Et ces fureurs barbares du versant italien se retrouvaient au nord des Alpes, au versant savoyard. La Savoie, peuple ardent sous un climat glacé, au seizième siècle, dans les douces missions de saint François de Sales, s’était massacrée elle-même. Au dix-huitième siècle, les victimes manquaient, ayant passé à Genève, à Lausanne. Mais les fureurs ne manquaient pas. Voltaire, avec finesse, avait vu et prédit, que les derniers barbares dans ce siècle de tolérance se trouveraient dans les magistrats. C’est une maladie en effet chez ceux qui, de père en fils, ont l’habitude de juger, condamner, disposer de la vie humaine, c’est une maladie d’éprouver le besoin de toujours exercer cette terrible fonction. Et je ne parle pas du plaisir sanguinaire qu’y pouvaient prendre certains hommes, mais plutôt de l’orgueil d’exercer une si haute autorité.
Après le pouvoir de Dieu, qui est créer, le pouvoir le plus haut, sans doute, est de tuer. Voilà pourquoi il devient nécessaire à ceux qui légalement l’ont eu une fois.
Ce fut le génie du plus grand écrivain de la Restauration, de Maistre, juge de Chambéry, dont l’audacieux petit livre, nullement défensif, prit au contraire la Raison à partie, et la somma de se défendre.
Pour faire un pareil livre, exclure à ce point la lumière, il fallait être non pas ignorant, mais bien cultivé de fausse science et d’absurdité, avoir toujours vécu dans une prétendue science scolastique et de séminaires.
Ainsi dans certaines vallées des Alpes où le soleil n’atteint pas à midi, il y a non un faible jour, mais, ce qui est pis, un jour faux, des apparences, des brouillards ; sur des endroits glacés, au plus stérile, des pointes aiguës, brillantes, qui font illusion.
L’auteur a si bien réussi, que, même à midi, le soleil n’atteint pas sa vallée. Depuis Bossuet et la fin de Louis XIV, il ignore tout, partant, méprise tout, rejette tout d’ensemble et sans contestation.
Tout ce qu’il sait du monde, c’est la chute, et la belle justice chrétienne où l’innocent expie pour le coupable.
« Ne nous affligeons pas des grands massacres d’innocents qui ont toujours lieu sur la terre. » C’est la méthode par laquelle le jardinier céleste, en élaguant les branches, les rend fécondes. Là, l’auteur énumère les massacres immenses qu’a permis Dieu ; il semble qu’il y ait plaisir, et que (comme dans le taurobole antique) il se ravive au bain de sang.
Ce livre était fait pour avoir beaucoup plus de succès que l’Homme de désir et autres productions du doux mystique Saint-Martin. La Terreur blanche du Midi, de la Vendée, y trouvait des arguments à son usage, et dut croire qu’elle aussi entrait aux vues de Dieu.

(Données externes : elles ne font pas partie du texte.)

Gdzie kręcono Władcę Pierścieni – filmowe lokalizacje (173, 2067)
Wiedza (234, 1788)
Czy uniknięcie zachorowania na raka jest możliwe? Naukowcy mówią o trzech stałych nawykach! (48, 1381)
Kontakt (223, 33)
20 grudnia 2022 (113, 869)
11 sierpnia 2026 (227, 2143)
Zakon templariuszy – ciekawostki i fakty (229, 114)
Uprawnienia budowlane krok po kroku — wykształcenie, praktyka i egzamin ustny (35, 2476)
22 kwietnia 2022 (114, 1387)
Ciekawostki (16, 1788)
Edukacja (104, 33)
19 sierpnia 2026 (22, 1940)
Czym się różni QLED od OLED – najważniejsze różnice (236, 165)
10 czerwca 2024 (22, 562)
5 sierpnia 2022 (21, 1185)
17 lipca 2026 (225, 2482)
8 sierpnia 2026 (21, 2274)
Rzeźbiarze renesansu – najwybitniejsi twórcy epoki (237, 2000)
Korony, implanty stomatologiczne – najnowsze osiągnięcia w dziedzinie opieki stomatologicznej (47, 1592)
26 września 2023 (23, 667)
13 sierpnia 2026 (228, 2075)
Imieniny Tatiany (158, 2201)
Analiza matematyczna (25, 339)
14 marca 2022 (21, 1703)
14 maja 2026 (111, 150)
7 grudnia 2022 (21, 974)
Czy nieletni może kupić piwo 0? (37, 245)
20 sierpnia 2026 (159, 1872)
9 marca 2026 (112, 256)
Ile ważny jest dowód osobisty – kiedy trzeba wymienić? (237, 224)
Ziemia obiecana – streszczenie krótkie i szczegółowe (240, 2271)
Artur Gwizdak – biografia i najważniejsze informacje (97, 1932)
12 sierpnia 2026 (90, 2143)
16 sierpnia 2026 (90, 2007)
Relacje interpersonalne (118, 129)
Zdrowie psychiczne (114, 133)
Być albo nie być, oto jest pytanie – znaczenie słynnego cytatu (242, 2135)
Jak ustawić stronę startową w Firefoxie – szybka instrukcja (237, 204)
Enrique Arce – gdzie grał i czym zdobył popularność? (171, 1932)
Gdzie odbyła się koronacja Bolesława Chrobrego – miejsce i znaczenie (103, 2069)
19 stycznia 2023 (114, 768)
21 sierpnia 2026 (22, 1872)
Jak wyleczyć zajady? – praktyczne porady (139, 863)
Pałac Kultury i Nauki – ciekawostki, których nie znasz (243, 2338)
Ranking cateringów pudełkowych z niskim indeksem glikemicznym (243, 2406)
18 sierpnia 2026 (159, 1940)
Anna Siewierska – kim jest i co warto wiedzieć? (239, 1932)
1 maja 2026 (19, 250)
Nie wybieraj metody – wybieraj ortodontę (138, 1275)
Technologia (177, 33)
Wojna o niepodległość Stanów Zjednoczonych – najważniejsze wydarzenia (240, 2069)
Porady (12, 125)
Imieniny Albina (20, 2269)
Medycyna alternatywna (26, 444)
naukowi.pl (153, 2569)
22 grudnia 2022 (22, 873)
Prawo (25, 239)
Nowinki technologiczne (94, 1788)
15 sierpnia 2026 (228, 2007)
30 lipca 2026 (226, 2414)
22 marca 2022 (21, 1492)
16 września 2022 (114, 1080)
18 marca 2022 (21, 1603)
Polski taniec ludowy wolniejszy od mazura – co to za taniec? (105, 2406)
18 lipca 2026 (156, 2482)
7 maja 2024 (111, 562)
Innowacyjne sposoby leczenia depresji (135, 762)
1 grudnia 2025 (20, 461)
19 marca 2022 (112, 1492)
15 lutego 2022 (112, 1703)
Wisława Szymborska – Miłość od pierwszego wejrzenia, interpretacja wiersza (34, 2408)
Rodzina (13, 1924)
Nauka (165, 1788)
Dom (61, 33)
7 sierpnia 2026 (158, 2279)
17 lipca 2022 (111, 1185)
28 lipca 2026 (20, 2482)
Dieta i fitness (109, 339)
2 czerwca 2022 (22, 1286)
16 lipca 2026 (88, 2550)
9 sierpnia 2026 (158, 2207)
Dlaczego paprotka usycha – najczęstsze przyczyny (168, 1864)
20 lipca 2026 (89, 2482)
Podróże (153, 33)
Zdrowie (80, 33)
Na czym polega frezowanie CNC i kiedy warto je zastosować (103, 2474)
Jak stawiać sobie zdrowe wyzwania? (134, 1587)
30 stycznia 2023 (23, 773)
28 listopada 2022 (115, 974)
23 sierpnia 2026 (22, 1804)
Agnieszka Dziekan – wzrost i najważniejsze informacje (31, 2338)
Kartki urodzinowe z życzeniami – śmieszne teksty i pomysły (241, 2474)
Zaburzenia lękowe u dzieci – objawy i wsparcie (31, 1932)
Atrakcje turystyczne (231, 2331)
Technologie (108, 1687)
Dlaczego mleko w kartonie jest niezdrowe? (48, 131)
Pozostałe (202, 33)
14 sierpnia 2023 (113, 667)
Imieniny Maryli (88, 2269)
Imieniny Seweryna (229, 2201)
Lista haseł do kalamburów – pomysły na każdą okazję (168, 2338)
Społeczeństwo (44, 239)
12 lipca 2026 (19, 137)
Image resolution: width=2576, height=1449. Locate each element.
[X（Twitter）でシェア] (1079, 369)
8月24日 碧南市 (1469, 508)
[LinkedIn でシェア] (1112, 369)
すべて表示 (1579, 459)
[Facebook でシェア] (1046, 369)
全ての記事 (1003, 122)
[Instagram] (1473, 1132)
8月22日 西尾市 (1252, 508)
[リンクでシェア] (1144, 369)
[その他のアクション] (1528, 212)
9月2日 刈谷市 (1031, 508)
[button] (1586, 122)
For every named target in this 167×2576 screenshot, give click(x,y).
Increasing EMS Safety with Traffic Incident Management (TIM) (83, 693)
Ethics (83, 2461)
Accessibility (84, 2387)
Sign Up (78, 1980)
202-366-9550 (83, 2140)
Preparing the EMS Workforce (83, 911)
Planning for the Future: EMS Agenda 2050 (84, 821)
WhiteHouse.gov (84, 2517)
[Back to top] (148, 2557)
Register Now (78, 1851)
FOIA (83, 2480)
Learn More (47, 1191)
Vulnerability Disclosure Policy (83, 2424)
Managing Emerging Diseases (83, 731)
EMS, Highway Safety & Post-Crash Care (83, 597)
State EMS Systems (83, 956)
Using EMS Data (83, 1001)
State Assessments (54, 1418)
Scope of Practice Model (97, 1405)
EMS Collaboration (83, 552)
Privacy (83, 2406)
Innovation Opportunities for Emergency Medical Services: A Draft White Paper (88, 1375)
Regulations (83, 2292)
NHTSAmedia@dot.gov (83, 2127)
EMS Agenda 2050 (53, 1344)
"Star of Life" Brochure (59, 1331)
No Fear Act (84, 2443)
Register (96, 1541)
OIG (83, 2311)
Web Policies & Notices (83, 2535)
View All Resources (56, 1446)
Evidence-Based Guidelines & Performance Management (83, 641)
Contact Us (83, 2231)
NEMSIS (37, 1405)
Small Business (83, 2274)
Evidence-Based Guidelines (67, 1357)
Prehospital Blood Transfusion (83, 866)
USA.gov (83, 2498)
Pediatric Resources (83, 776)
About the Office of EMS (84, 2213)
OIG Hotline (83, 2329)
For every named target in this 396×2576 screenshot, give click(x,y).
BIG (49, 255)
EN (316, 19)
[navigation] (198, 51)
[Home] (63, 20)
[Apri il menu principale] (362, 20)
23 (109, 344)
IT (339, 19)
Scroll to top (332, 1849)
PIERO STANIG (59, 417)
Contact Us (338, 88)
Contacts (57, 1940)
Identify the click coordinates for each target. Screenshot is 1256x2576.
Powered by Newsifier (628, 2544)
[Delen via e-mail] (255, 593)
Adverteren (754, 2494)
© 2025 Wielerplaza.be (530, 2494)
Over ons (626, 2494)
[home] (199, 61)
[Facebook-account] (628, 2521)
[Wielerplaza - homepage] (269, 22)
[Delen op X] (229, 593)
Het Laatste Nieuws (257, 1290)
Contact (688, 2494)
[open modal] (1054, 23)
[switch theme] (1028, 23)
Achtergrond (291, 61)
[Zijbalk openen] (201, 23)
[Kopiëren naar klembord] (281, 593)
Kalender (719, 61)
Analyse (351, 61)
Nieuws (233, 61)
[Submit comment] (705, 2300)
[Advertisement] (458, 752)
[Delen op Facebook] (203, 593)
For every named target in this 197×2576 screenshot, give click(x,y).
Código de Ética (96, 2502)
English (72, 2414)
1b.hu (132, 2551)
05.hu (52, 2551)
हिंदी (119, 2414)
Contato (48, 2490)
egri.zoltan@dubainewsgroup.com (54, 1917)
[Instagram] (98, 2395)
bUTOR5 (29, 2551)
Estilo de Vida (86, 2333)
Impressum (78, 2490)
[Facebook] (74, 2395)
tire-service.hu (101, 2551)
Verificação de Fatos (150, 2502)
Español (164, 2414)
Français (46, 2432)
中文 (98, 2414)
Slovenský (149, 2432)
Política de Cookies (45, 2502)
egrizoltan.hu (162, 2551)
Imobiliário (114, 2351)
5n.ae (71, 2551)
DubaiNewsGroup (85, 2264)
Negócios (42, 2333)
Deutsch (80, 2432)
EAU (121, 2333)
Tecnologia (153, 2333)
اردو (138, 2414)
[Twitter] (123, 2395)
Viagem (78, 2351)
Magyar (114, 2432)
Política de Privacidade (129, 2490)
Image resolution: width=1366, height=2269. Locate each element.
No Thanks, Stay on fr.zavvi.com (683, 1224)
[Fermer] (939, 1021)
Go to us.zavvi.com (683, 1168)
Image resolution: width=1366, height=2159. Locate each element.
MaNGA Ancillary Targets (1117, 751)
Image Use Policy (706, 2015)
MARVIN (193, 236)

L’ouvrage parut en 96 pendant la brillante campagne d’Italie. L’auteur visiblement pense déjà à Bonaparte, et remarque que les plus brillants capitaines de la république sont des nobles ou des anoblis.
Mais là, la prévision prophétique, qu’il a l’air de revendiquer, l’abandonne visiblement. Il ne parle que de Monk, de la restauration anglaise. Il ne fait nullement la différence entre notre révolution et la leur. Il ne voit pas plus loin que M. Pitt et autres politiques, qui croyaient que Bonaparte s’en tiendrait au rôle de Monk.
L’endroit où il faiblit, c’est justement celui où il veut rassurer sur la vengeance royaliste. Il vante la clémence du Roi, et la douceur des émigrés, en avouant pourtant qu’on sera juste. Ce qui revient au mot du temps : « Le Roi pardonnera ; mais les tribunaux feront justice. »
En attendant, triomphait sur le Rhône la justice du poignard. Au Piémont, des exécutions militaires s’exerçaient sur les patriotes ou les libres penseurs, malgré les réclamations du ministre français Ginguené. Un savant ecclésiastique s’était marié à Turin, et passait pour avoir les opinions hardies, quoique modérées. On le fusille, malgré le ministre de France.
Le livre de De Maistre, qui semblait promettre Bonaparte, fut en réalité le manifeste de la contre-révolution.